The True Average Height Of The Spartan Warrior

Further ReadingThe 4 Most Important City-States Of Classical Greece

What was the true height of a Spartan warrior? Today Spartan warriors have earned a reputation as some of the most hardened soldiers in history. Much of modern western military training is based around a pipeline that the Spartans implemented almost 2,000 years ago. To even enter the Spartan military you had to be a certain height.

The average height of a Spartan warrior was between 5.7-5.9 feet tall or about 152-185 cm tall. We know of this because of the size of Spartan shields and the circumference of their armor. Due to how the Spartan soldier fought in a phalanx formation there was a height requirement associated in order to join the Spartan army.

The height of Spartan power came during the 4th century BC. Over a span of one century, Sparta would come to dominate the Greek world because of its economic and military might. The Spartan elite would begin training men from an early age to be professional soldiers. This gave rise to advanced infantry tactics which relied upon uniformity in height and strength across the Spartan army.
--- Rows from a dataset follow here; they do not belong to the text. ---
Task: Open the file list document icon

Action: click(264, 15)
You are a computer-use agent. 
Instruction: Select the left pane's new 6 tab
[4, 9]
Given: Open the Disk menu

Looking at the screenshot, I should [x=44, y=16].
Here at The History Ace I strive to publish the best history articles on the internet. If at the end you enjoyed this article then consider subscribing to the free newsletter and sharing around the web.
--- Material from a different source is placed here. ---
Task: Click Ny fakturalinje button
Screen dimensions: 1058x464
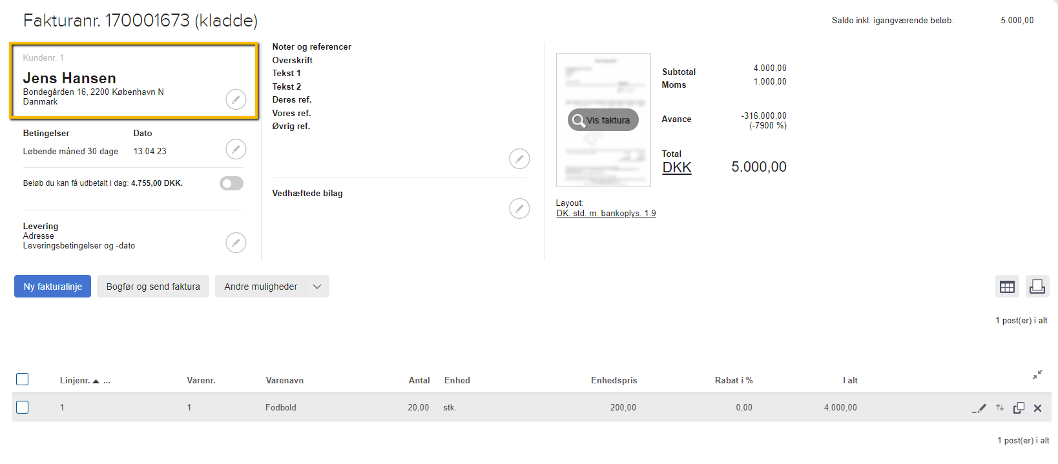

Without further ado, here is an entire article about the average height of a Spartan soldier.

Average Height Of Spartan Men From 6th-3rd Centuries BC

The average height of a man from Spartan was between 5.6-5.9. Historians know this because of the average weight and height of the Spartan shield.

The warriors of Sparta were taught from an early age to fight with a nearly 25 lbs. heavy bronze shield that would be carried with their left arm. This shield was so big it would protect the left side of the soldier as well as the soldier to his left.

These shields were handed down from generation to generation. As such it was not uncommon for a son to inherit his father’s shield. While new shields were undoubtedly made most would have been handed down through the generations.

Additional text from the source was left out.